Seht Euch die ersten zwei Videos (C1.1 & C1.2) an, in denen Wolfgang über seine Kindheit und Jugend spricht. Tragt anschließend zusammen, was Wolfgang über die Rolle seiner Sexualität berichtet.

Tipp: Ihr könnt Euch die wichtigsten Punkte aufschreiben und z.B. farblich markieren, was Euch am Interview überrascht hat. Vergleicht das mit den anderen!

Aufgabe 2a

Zum Zeitpunkt der Machtübergabe an die Nationalsozialisten war Wolfgang 15 Jahre alt. Denkt Euch gemeinsam aus, wie sein Leben vermutlich weiter verlaufen ist. Überlegt Euch dazu, welche Zeiten er alles erlebt hat und wie es ihm dabei ergangen sein könnte.
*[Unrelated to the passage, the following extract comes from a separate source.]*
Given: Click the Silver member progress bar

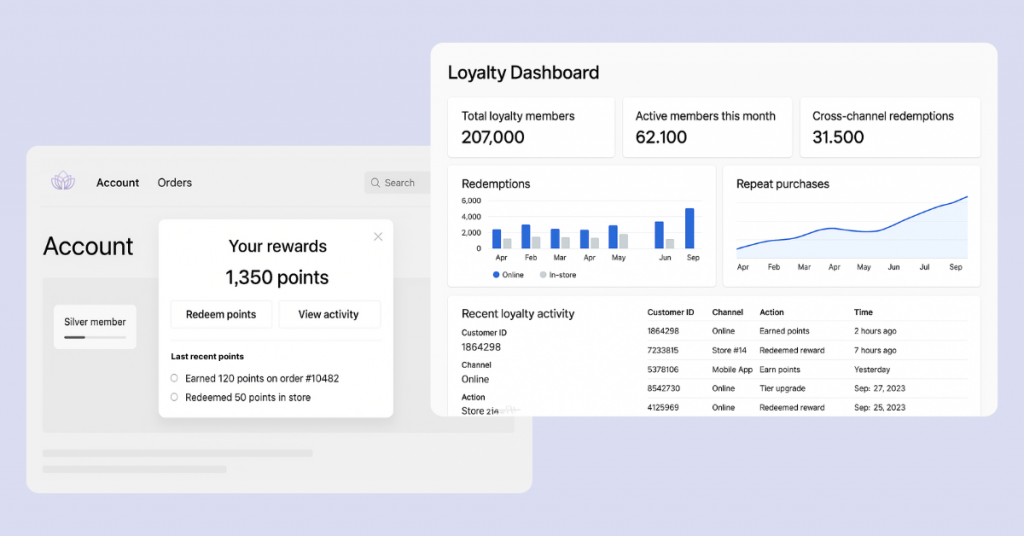Looking at the screenshot, I should pyautogui.click(x=95, y=337).
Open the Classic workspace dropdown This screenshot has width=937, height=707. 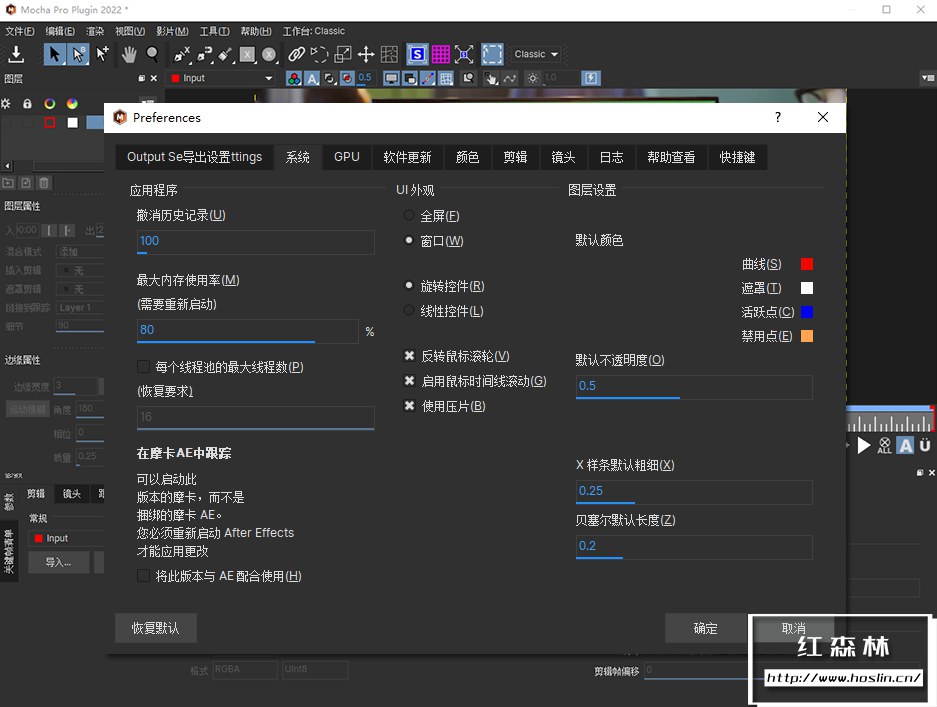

Tipp: Um einen besseren Überblick zu haben, könnt Ihr auf ein langes Flipchartpapier einen Zeitstrahl von seiner Geburt (1918) bis heute malen. Darauf könntet Ihr wichtige Ereignisse einzeichnen und festhalten (z.B. mit einer zweiten Linie), wie es Wolfgang jeweils erging.

Aufgabe 2b

Wolfgang hat auch darüber gesprochen, dass es damals für Jugendliche schwierig war, “unabhängig von der Gewalt der Eltern eine Familie zu gründen”. Welche Erwartungen gibt es in Eurer Familie heute hinsichtlich Eurer Freundschaften, Beziehungen, Heirat, Sexualität usw.? Was glaubt Ihr hat sich im Vergleich zu damals vor allem geändert? Was gar nicht?

Tipp: Setzt Euch dazu am besten zu zweit zusammen und sammelt Beispiele.

Aufgabe 3

Am Ende fragt Wolfgang nach der Situation von homosexuellen Menschen heute. Antwortet ihm mit einem Brief. Beschreibt darin auch, welchen Probleme schwul, lesbisch oder bisexuell lebende Menschen sich heute ausgesetzt sehen.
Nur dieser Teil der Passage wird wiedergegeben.